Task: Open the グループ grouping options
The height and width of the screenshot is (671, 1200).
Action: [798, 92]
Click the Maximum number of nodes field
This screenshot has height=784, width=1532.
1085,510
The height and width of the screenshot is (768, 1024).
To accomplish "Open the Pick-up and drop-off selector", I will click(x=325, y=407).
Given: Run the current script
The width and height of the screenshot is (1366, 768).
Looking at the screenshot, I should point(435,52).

---

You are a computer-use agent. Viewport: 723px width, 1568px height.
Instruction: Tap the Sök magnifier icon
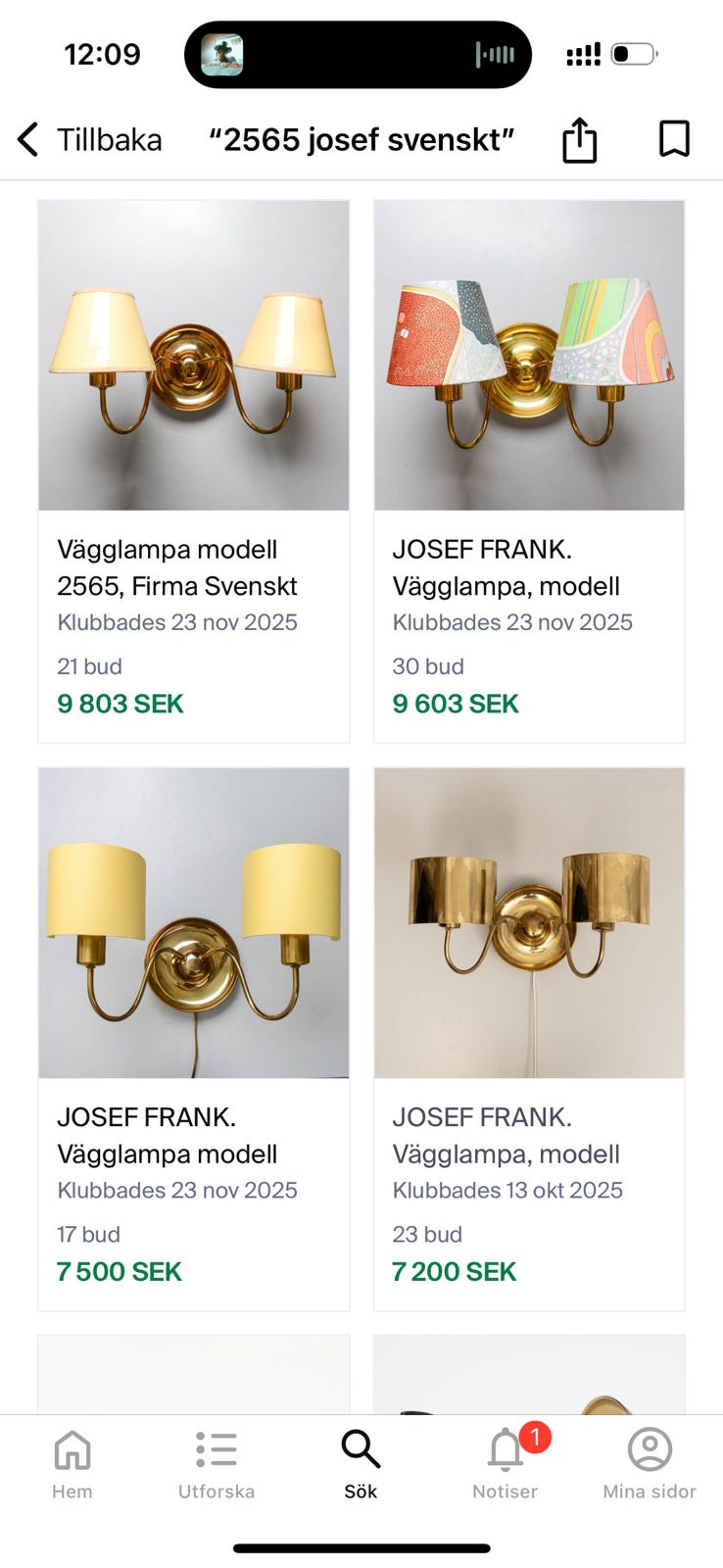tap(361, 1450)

• **EXERCISE**: Identify each line of the data above that contains the word "height" and copy those lines.

• **RESULT**:
The height and width of the screenshot is (671, 1200).
This screenshot has height=784, width=1532.
The height and width of the screenshot is (768, 1024).
The width and height of the screenshot is (1366, 768).
You are a computer-use agent. Viewport: 723px width, 1568px height.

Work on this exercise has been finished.